━━━ Input data ━━━

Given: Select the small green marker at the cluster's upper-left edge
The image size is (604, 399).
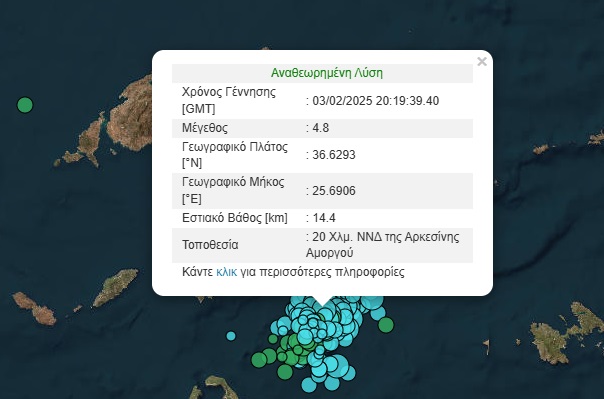Looking at the screenshot, I should [x=273, y=339].
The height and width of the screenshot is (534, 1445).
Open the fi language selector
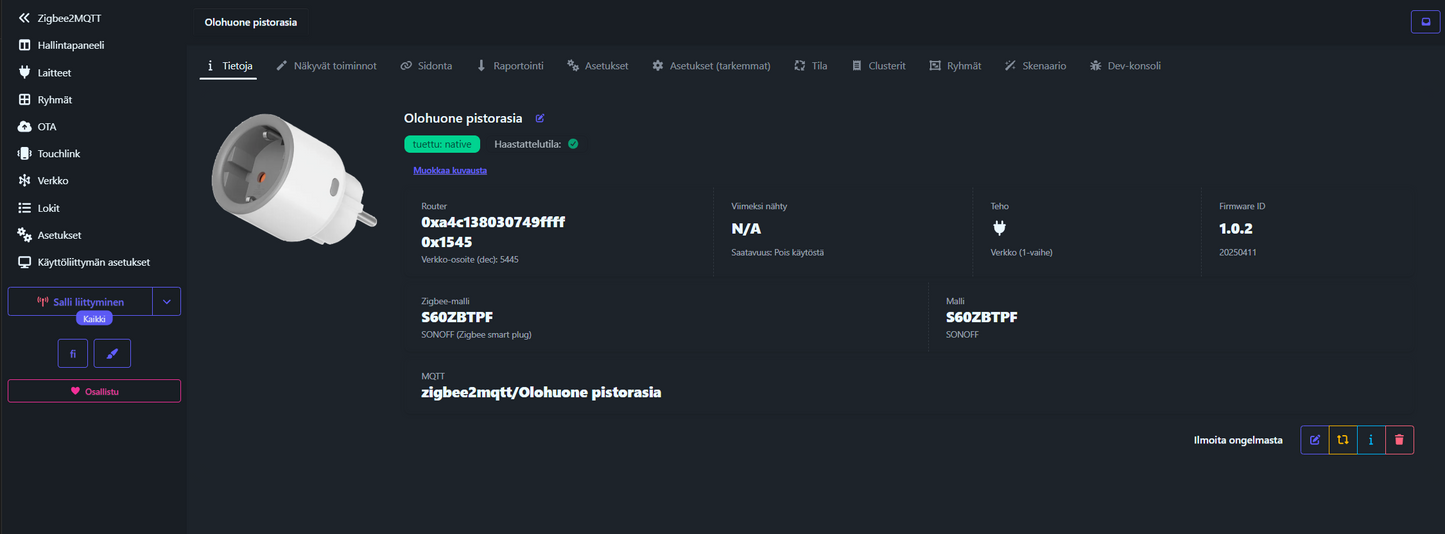[x=73, y=353]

━━━

- [What this task involves]: Reproduce exactly, without any picture, the lines from the one bearing "The image size is (604, 399)." to the last line of the records above.

- [The completed task]:
The image size is (604, 399).
Looking at the screenshot, I should [x=273, y=339].
The height and width of the screenshot is (534, 1445).
Open the fi language selector
[x=73, y=353]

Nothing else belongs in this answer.